10. Oversizing for design temps. I think the 90-something design temp is 6F for our area. And according to manuals, our system is only operating at roughly 30% of rated capacity at that temp. So either you have to oversize, or use some back up heaters — electric radiators seem to be what I hear people use. Or wee have a few small plug-in heaters.

11. Wet clothes after playing in the snow. How do you get them dry? In a typical northern house, I would put them on a radiator or forced-hot-air vent, in the boiler room, in front of the wood stove, etc.
Those don’t exist in this house! And we axed the clothes dryer too! I guess this is where one of those bathroom towel-dryers comes in handy. Or we use a typical dehumidifier in our big mudroom closet. Works ok. But still, just sayin! You can get floor models for air-source heat pumps I guess. Maybe that would do the trick. But that takes up more space.
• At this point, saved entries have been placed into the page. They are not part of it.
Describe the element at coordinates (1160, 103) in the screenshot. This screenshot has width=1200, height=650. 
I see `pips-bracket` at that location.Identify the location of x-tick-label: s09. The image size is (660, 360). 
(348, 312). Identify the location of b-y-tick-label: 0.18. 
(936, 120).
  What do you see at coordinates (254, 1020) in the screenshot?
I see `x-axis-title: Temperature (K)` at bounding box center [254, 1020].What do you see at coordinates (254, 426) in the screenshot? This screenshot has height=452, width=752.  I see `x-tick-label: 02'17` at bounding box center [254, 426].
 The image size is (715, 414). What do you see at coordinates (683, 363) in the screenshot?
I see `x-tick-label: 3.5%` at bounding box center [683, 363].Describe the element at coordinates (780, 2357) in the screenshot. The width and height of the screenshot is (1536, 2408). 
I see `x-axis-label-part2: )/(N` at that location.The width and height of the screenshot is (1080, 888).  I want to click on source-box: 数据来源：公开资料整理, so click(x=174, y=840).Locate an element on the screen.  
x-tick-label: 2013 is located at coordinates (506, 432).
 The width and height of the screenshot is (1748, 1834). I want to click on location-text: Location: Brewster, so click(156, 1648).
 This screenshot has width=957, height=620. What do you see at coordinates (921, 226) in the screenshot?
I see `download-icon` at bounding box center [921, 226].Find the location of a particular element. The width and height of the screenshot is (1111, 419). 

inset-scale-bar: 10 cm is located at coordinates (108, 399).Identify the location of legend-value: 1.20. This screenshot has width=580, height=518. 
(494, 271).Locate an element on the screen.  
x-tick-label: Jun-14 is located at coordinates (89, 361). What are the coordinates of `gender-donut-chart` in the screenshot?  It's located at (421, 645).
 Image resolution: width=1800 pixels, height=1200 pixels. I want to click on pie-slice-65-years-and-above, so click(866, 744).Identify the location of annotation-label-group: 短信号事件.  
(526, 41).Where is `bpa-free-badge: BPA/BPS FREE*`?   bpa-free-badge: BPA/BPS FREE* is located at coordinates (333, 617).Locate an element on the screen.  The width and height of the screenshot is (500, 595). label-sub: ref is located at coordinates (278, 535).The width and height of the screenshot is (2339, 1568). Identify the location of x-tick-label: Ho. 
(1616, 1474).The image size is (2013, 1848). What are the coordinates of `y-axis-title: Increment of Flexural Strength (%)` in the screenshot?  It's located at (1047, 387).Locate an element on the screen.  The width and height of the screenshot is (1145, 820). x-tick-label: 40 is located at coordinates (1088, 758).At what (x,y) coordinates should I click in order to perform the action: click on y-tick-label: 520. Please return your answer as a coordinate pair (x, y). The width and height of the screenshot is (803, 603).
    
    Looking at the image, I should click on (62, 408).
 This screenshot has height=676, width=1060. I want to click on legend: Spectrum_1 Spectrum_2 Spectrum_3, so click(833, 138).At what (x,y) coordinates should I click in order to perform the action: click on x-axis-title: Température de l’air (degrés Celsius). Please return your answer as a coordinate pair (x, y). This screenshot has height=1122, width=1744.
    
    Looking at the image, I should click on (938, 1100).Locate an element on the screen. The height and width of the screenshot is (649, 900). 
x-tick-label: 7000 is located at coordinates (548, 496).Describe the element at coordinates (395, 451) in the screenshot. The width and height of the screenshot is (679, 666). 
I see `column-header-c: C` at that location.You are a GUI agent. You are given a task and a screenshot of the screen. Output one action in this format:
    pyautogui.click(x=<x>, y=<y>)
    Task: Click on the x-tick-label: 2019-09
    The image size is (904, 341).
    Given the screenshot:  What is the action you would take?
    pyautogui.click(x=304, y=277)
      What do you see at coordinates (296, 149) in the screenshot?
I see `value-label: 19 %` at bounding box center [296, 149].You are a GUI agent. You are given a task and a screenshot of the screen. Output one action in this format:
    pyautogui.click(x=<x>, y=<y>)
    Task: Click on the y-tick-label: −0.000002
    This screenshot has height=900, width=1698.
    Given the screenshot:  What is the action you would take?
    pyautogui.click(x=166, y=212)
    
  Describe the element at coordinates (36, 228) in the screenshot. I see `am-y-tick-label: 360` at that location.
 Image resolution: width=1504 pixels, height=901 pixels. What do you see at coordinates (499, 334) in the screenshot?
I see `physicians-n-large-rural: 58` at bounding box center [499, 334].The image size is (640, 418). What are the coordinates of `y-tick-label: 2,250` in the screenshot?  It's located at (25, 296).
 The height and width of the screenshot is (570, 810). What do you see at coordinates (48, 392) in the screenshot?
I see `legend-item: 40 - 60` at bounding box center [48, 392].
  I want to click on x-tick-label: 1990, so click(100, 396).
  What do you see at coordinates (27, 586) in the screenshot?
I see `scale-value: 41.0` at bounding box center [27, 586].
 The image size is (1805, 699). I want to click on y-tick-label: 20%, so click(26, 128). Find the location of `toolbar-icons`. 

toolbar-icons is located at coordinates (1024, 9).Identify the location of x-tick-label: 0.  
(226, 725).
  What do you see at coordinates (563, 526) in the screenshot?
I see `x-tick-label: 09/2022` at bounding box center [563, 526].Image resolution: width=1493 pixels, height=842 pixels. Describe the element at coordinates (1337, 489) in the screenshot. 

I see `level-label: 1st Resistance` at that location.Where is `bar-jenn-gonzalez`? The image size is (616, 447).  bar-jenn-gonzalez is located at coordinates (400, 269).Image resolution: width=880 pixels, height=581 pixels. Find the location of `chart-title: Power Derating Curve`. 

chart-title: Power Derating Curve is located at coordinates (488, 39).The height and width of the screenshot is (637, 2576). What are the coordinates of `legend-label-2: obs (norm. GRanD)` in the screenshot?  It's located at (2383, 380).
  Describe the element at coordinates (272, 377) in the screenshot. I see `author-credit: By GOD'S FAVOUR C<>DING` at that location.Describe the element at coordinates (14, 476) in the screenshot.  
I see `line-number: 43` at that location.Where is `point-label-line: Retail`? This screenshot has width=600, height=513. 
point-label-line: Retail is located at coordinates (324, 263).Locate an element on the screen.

12. Anything I’m missing? Let me know!

Heating with Oil or Gas: What’s to Like?
We may not like it, but heating with oil or gas is really convenient.

Is Radiant Floor Heat Really the Best Option?


** (from our MXZ-4B36NA service manual PDF)

If moisture gets into the refrigerant cycle, or when refrigerant is liquefied and collected in the compressor, it may interfere
the start-up of the compressor.
To improve start-up condition, the compressor is energized even while it is not operating.
This is to generate heat at the winding.
The compressor uses about 50 W when pre-heat control is turned ON.
Pre-heat control is ON at initial setting.